From CGC Communicator
A survey by ABI Research indicates that over-the-air TV viewing habits will be as follows after the DTV switch:
* about 70% of viewers will use a converter box,
* about 20% of viewers will let their NTSC sets go dark, and
* about 10% of viewers will switch to cable or satellite.
There is no indication that the survey asked how many people would simply go out and buy a DTV set.
DTV Transition Investigation
From Multiple Sources
You've seen the DTV PSAs indicating your analog TV will continue to work if it is connected to cable. The federal appeals court upheld the FCC's decision to require cable systems to make the digital signals of local broadcast must-carry stations viewable to all subscribers, including analog subscribers. The FCC has opened an investigation into the pricing policies of major cable operators. The FCC wrote to numerous cable operators questioning the companies' practice of moving analog channels into digital tiers to free up bandwidth for other uses, such as high-definition channels. Analog customers would have to get a digital set-top box from the operator or buy the digital TV tier to watch those channels. The agency also will look into whether they are confusing customers by linking the shift of the analog channel to the digital tier to the unrelated transition to digital broadcasts. Most cable customers are analog customers, and those who do not wish to upgrade to digital cannot watch the channels that are moved to the digital tier.
From AR Newsline
The removal of all analog television from channel 2 will be celebrated with an on the air 6 meter operating event. The noise floor on 6 meters is expected to drop markedly when all of the 100 kilowatt analog channel 2 transmitters go away. This means that here to for unreadable signals may just come out of the noise like never before. WB5ITT says that he currently has representatives from three analog channel 2 stations on board the event and is looking for others to join in the party.
IBM and BPL
From Multiple SOurces
IBM wants to bring high speed Internet to rural areas of the nation using BPL technology. IBM and International Broadband
Electric Communications are working with over a dozen electric cooperatives in seven states. IBM will provide the data technology while International Broadband Electric Communications will manage the networks.
From Design News
Remember SuitSat? This article
discusses the application of an 8-bit microcontroller to an unmanned space suit. It provides one of the more unusual examples of the uses for these ubiquitous embedded computing devices. The SuitSat transmitted information that was heard around the world.

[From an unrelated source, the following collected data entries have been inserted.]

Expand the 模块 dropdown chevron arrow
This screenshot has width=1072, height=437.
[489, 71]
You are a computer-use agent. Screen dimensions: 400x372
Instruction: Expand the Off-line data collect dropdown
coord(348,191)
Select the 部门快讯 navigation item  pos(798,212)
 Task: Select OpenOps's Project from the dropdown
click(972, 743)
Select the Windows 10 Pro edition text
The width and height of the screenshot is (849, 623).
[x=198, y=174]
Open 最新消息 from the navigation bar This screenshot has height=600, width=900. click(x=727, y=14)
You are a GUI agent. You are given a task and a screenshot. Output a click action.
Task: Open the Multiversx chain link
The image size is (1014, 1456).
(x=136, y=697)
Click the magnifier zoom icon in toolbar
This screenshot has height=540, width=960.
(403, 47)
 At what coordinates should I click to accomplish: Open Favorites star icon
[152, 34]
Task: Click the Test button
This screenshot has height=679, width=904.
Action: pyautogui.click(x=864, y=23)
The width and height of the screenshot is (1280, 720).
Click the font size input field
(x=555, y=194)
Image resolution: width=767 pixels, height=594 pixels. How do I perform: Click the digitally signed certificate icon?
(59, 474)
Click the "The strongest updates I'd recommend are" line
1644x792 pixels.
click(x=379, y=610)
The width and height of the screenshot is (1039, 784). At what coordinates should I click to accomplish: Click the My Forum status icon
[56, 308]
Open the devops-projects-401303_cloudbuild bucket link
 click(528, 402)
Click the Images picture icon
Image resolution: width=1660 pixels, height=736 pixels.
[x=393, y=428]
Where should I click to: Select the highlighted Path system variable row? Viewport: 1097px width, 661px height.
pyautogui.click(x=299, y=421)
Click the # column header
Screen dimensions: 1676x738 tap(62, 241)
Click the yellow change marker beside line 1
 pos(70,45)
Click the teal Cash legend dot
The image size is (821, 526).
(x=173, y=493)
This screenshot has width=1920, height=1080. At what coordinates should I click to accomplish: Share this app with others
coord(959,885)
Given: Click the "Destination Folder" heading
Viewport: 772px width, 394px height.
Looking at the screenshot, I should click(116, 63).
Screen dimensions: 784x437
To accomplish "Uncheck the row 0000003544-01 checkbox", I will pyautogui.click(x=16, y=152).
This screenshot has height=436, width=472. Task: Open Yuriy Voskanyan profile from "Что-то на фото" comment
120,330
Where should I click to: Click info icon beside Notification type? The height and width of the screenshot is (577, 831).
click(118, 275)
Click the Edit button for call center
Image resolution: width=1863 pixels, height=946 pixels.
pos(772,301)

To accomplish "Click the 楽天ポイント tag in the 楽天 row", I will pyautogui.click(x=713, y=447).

The ARRL released a new self-study course on digital technology for emergency communications. The course intends to help amateurs take advantage of emerging modes such as Packet Radio APRS, Winlink 2000, IRLP, EchoLink and WIRES-II, D-STAR, APCO25, HF sound card modes and Automatic Link Establishment (ALE). The ARRL Digital Technology for Emergency Communications Course is available from the ARRL for only $49.95.